On 16 July 1791, Desmoulins appeared before the Paris Commune as the head of a group petitioning for the deposition of Louis XVI, who had, in June of that year, briefly fled Paris with his family before being captured and escorted back to the city. The flight of the king had caused civil unrest, and the petition, presented a day before the anniversary of the Fête de la Fédération, contributed to this agitation. On July 17, a large crowd that had gathered at the Champs de Mars in support of the petition was fired upon by military forces under the command of the Marquis de Lafayette, an incident which became known as the Champs de Mars Massacre. Accounts differ as to whether or not Desmoulins was present at the Champs de Mars; in the subsequent upheaval, warrants for the arrest of himself and Georges Danton were issued. Danton fled Paris, and Desmoulins, though he remained in the city, and spoke on several occasions at the Jacobin Club, decreased his journalistic activities for a time.
Early in 1792, following a bitter quarrel with Jean Pierre Brissot over a legal case which Desmoulins had taken up and discussed in several broadsheets, Desmoulins published a pamphlet, Jean Pierre Brissot démasqué, which attacked Brissot savagely and personally. In it, Desmoulins claimed that the invented verb brissoter had taken on the meaning "to cheat," and accused Brissot of betraying republicanism. The case constructed against Brissot in this pamphlet was expanded and used to terrible and destructive effect in Desmoulins' later publication of 1793, Fragment de l'histoire secrète de la Révolution, in which the Girondist political faction, of which Brissot was a prominent member, was accused of traitorous and counter-revolutionary activities. This "history," produced in response to calls by Brissot and his followers for the dissolution of the Paris Commune and of the Jacobins, contributed to the arrest and execution of many Girondist leaders, including Brissot himself, in October 1793. Desmoulins intensely regretted his role in the death of the Girondists; present at their trial, he was heard to lament, "O my God! my God! It is I who kill them!" He was seen to collapse in the courtroom when the public prosecutor pronounced the sentence of death.

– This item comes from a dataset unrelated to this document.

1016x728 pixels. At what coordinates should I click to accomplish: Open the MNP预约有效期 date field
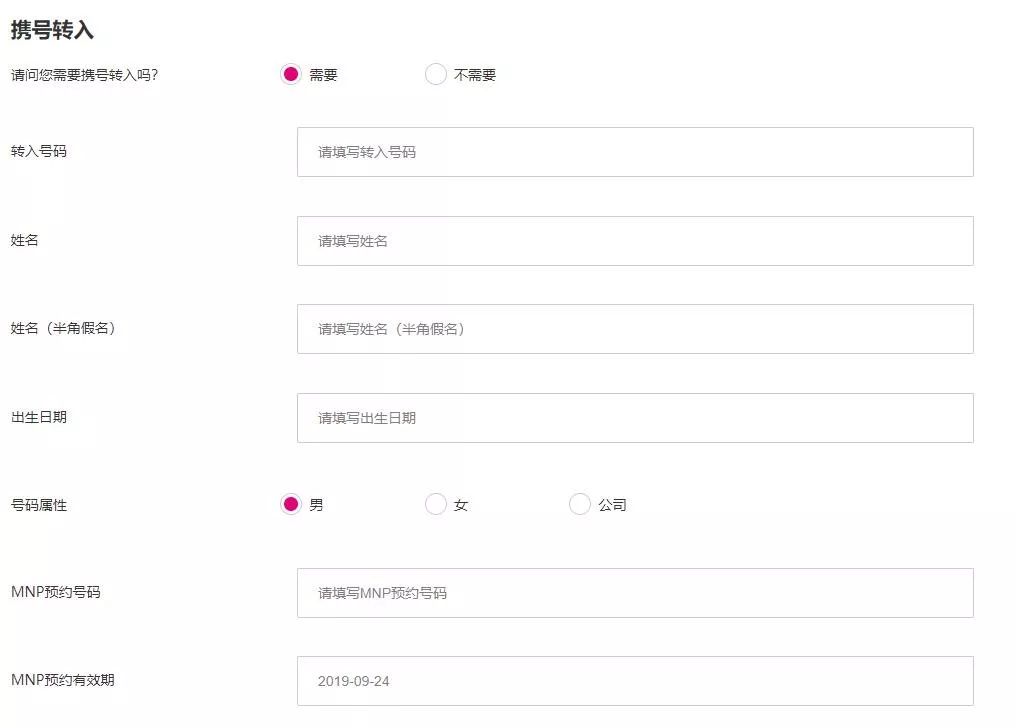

In the summer of 1793, General Arthur Dillon, a royalist and close friend of Desmoulins and his wife, was imprisoned. In an openly published Lettre au General Dillon, Desmoulins went far beyond the politically delicate act of defending Dillon, and attacked powerful members of the Committee of Public Safety - notably Saint-Just and Billaud-Varenne.

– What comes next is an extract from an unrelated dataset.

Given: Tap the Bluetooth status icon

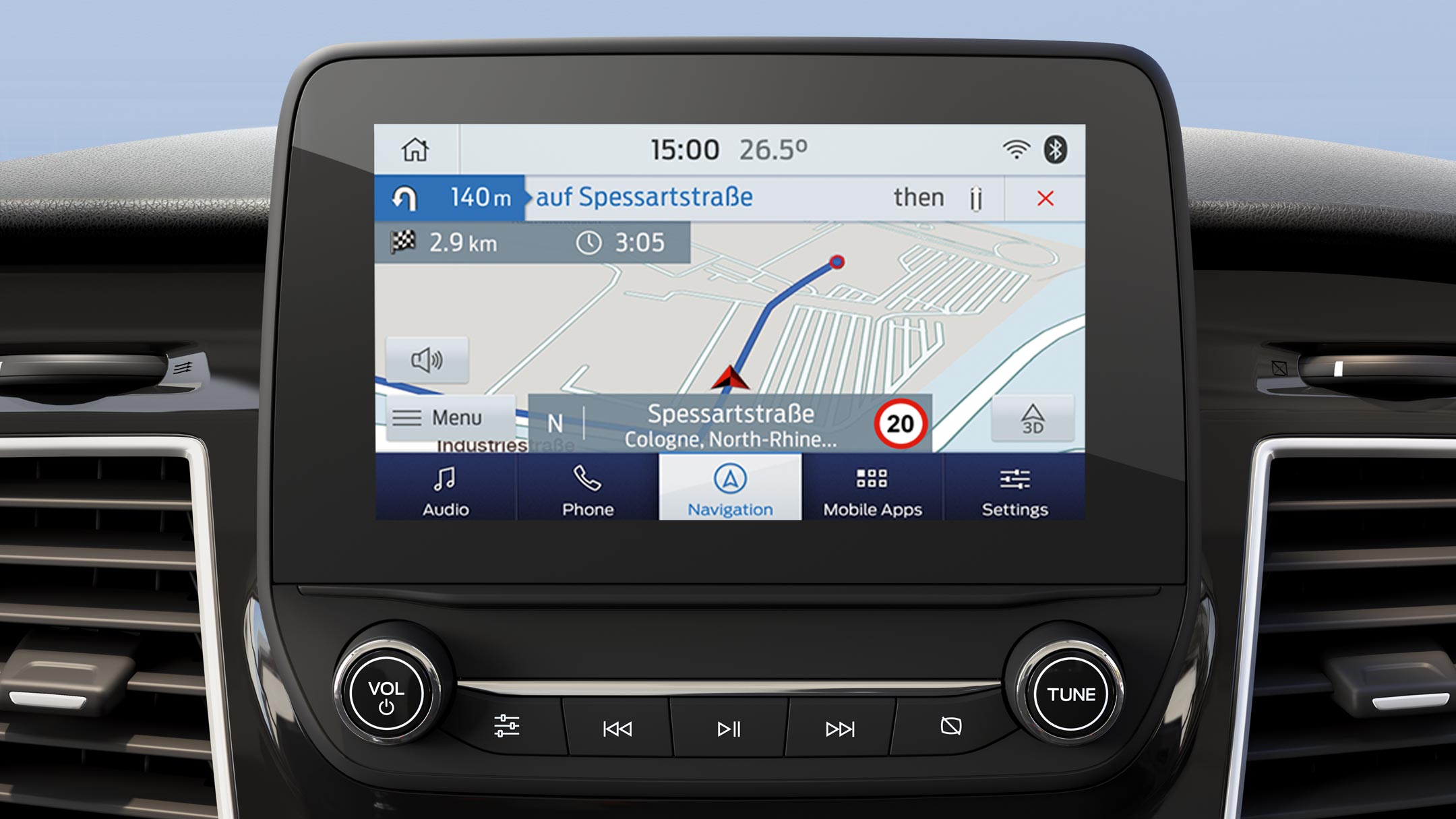Looking at the screenshot, I should click(x=1055, y=150).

Beginning 5 December 1793, Desmoulins published the journal for which he would be best known and most celebrated: Le Vieux Cordelier. Even the title of this short-lived publication spoke of conflict with the current regime, implying that Desmoulins spoke on behalf of the "old" or original members of the Club des Cordeliers, in opposition to the more radical and extreme factions that had now come into power. In the seven issues that comprised the Vieux Cordelier, Desmoulins condemned the suspicion, brutality, and fear that had come to characterize the Revolution, comparing the ongoing Revolutionary Terror to the oppressive reign of the Roman emperor Tiberius and calling for the establishment of a "Committee of Clemency" to counter the climate of mercilessness fostered by the Committee of Public Safety. In the fourth number of the journal, Desmoulins addressed Robespierre directly, writing, "My dear Robespierre... my old school friend... Remember the lessons of history and philosophy: love is stronger, more lasting than fear." The perceived counter-revolutionary tone in these calls for clemency led to Desmoulins' expulsion from the Club des Cordeliers and denunciation at the Jacobins, as well as, ultimately, to his arrest and execution.